[Dataset excerpts]
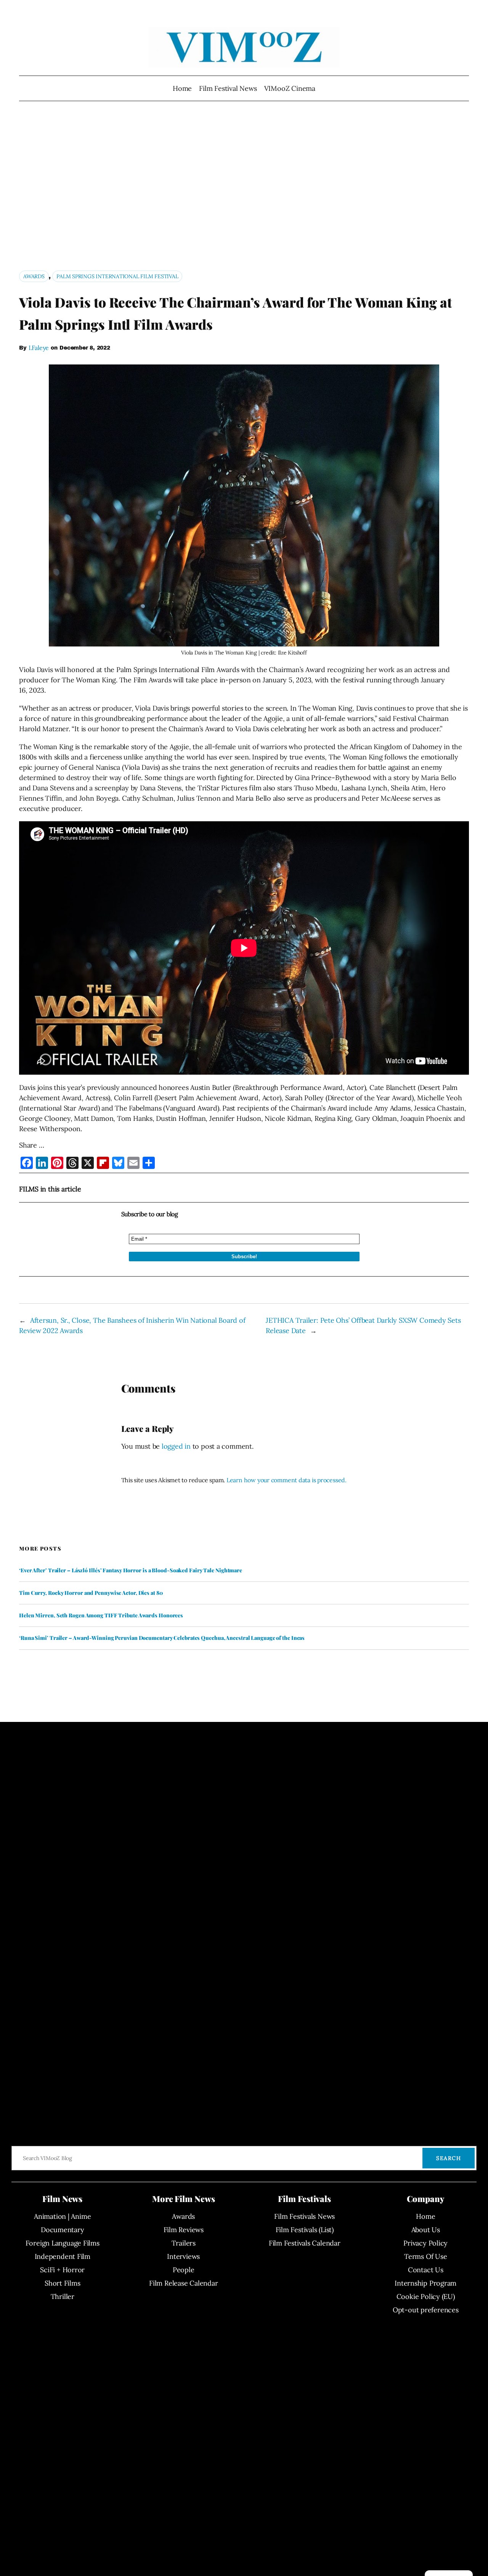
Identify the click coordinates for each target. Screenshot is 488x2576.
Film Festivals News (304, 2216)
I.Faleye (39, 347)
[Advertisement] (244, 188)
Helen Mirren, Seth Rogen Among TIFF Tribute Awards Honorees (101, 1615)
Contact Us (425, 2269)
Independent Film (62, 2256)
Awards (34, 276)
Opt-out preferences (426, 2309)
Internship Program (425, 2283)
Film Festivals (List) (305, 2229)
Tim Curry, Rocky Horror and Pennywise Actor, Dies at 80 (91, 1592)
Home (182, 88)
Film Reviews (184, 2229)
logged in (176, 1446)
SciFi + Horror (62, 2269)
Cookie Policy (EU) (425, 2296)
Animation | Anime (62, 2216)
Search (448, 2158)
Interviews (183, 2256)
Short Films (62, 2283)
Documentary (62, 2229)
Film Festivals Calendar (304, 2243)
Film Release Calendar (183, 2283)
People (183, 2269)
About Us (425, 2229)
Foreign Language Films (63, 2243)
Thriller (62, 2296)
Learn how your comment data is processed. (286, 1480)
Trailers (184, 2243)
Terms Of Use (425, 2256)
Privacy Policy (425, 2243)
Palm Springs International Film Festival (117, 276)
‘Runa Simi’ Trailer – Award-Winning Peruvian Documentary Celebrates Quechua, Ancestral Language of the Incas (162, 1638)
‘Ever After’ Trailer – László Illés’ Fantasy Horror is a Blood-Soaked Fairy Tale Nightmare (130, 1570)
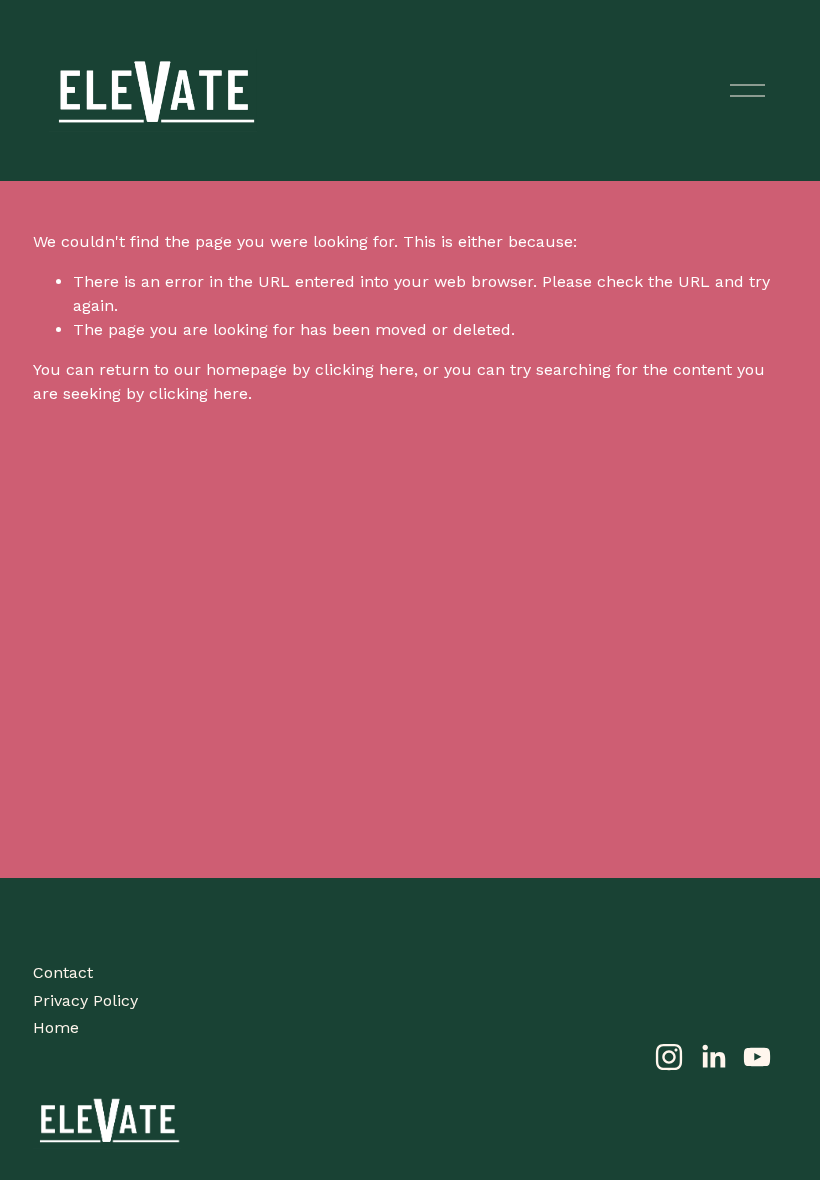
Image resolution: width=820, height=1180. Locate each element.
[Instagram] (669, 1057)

* EXERCISE GOAL *
Copy out every line of the entries where the string "Calendar" shows up.

* EXERCISE ANSWER *
Film Festivals Calendar (304, 2243)
Film Release Calendar (183, 2283)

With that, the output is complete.